I remember how The Ones Who Walk Away From Omelas blew the moral circuits of my mind the first time I read it. It so succinctly tells us that we each and every one of us are responsible citizens who have to make a decision about what kind of a society we want to live in, and that at some point, there's no fudging that choice - you have to face the truth about what kind of a person you are. It still gets me with that last sucker-punch of a line :
"The place they go towards is a place even less imaginable to most of us than the city of happiness. I cannot describe it at all. It is possible it does not exist. But they seem to know where they are going, the ones who walk away from Omelas."
I suppose the day that line, and indeed the whole story, stops getting to one is the day one's mind has stopped questioning injustices because it's easier and more comfortable and convenient to do so, and one's heart has hardened to the point where ingrained selfishness prompts one to habitually turn a blind eye to the sufferings of the poor and the powerless. The day this story no longer has an impact is the day when we, as individuals and as a society, have decided to stay in Omelas, a sad sad day indeed.
2 comments:
I've never read it or even heard about it. I'll have to remedy it. Was she the one who also wrote that story about the women who reached the south or north pole (the south, I think) and then realised the men who were heading there would be upset to be upstaged, so they cleaned up any mess from their visit and headed on home to cook dinner for their husbands?)

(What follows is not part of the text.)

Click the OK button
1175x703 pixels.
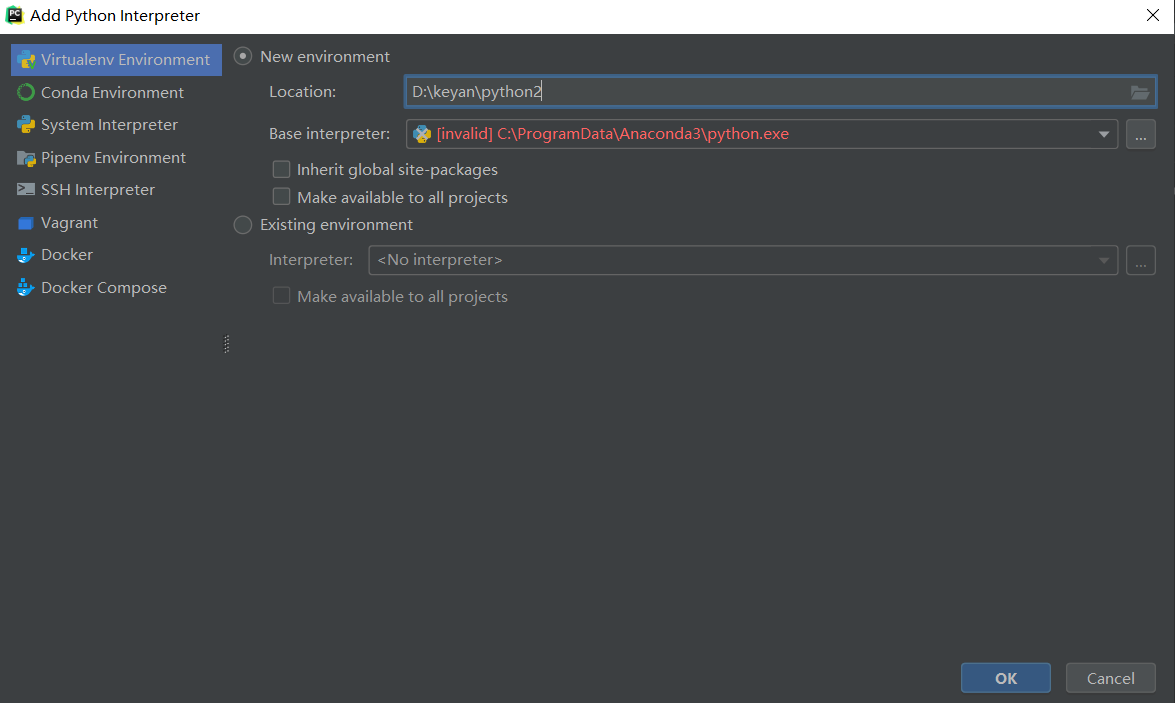1005,678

You should read it - it's only a shortie - but it probably blows one away more the younger one is when one first reads it. Tender teenage minds are appalled by the injustice of Omelas, whereas we oldies have layers of accumulated cynicism to protect us.
I'm not sure about the north pole story. Le Guin is best known for The Left Hand of Darkness, the Earthsea Quartet, the Hainish books, and a slew of short stories that are often reprinted.